Devices for Answering Your 5 Estate Planning
Questions
by Shane Flait
©2009
Estate planning really
means making arrangements for handling
yourself and your assets when you become
sufficiently disabled and when you die. But
what does that entail?
In this article I pose
the 5 key questions that encompass estate
planning concerns and then suggest devices
or strategies to use in your response to
each question.
The 5 key estate planning
questions are:
1.
Do you want ‘a say’ in how you should
be cared for if you become mentally or
physically incapacitated to the extent you
can’t give input?
2.
Would you like to eliminate needless
loss of some or all of your assets when your
long term care needs become enormously
expensive so they cut deeply into your
assets – which you wanted as a legacy for
your beneficiaries?
3.
Do you want to be sure that your
assets go to the people you choose to get
them when you die?
4.
Would you like to minimize excessive
tax loss on what you want to give your
beneficiaries?
5.
Do you want to prevent public
exposure, costs and delays that probating
your assets will produce?
What devices or
strategies can you use to address each
question?
The first two questions
deal with you and your finances while you’re
living but sufficiently disabled not to be
able to personally address what must be
decided. Let’s take those together:
If you’re severely
injured by heart-attack, stroke, or accident
that decisions must be made about
resuscitation or extraordinary care to keep
you alive, you should create a health care
proxy or health care power of attorney. Here
you appoint someone you trust to make those
decisions in conformity with what you would
want to be done.
A living will also would
express what you’d want done. Of course you
must create these and speak with your
appointee so he knows your wishes.
Also, if you’re
incapacitated but will remain living, you’ll
want to map out how you’ll be taken care of
as well as how someone should handle your
finances and assets. Talk to someone to
handle both of these or someone for each.
You can use a living will
to hold your assets and its trustee can
carry out your financial-related wishes or
you can appoint a health care power of
attorney to oversee what kind of care you
should get. Or, you can set-up a springing
power of attorney to come into action when
you become mentally disabled to handle both
finances and other decisions for you.
The need for costly long
term care is a very real possibility for
many elderly. Unless you have a lot of
wealth to pay for your long term care
without exhausting your legacy, you can do
one of two strategies. Either you can
·
buy
long-term-care insurance to reduce or
eliminate such costs, or
·
arrange to
transfer most of your assets out of your
possession so that Medicaid will pay for
your long term care costs.
If you do the latter, you
must gift it away or put it in an
irrevocable trust at least 5 years before
requiring long term care from Medicaid.
The last three questions
deal with efficient disposition of your
assets in light of your death.
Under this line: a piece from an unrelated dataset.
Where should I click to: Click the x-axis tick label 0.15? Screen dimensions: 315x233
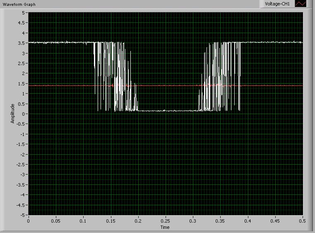tap(111, 221)
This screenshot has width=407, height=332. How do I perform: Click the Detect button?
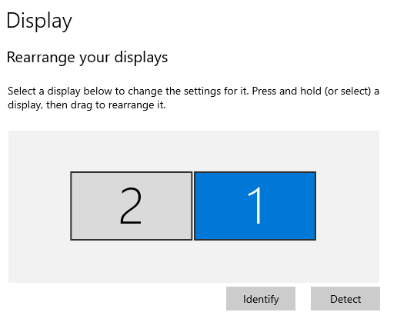(345, 298)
Let me take
them in turn.
Beneficiary issues:
To make sure your assets
go to the beneficiary of your choice you can
use a will, a trust, or a joint ownership
arrangement for those assets that are
outside of devices that have beneficiaries
designated for them. Those devices are
insurance policies and government-regulated
retirement plans (like IRAs, and 401(k)s).
Minimizing estate and
gift taxes:
When you die, you have to
pay estate taxes on whatever assets you own
or control. And you must pay gift tax on the
value of any gifts you gave away during and
at the end of your life. Both these taxes
have exclusion levels below which not tax is
imposed.
You can reduce or
eliminate such taxes several ways. These
include giving away your assets slowly over
the years using the annual gift tax
exclusion ($13,000 in 2009) or setting up an
irrevocable trust to gift to annually. These
take assets out of your estate at low or not
gift taxation.
For assets left in your
estate, set up a by-pass trust to receive
assets to the level of your estate tax
exclusion level. Transfer the remaining
assets to your spouse exempt from taxes
through the unlimited marital deduction.
Avoiding probate:
Probate is not only a
public process but a time-consuming and
costly one. You may wish to avoid the
probate process to keep your holdings
secret, or to get your assets to who you
want to have them.
You can avoid probate by
not owning any assets solely in your name.
Joint ownership (not tenants in common)
isn’t probated. Putting everything in a
revocable (aka living) trust takes it out of
your name too.
So, you can see that
everyone needs to do some estate planning.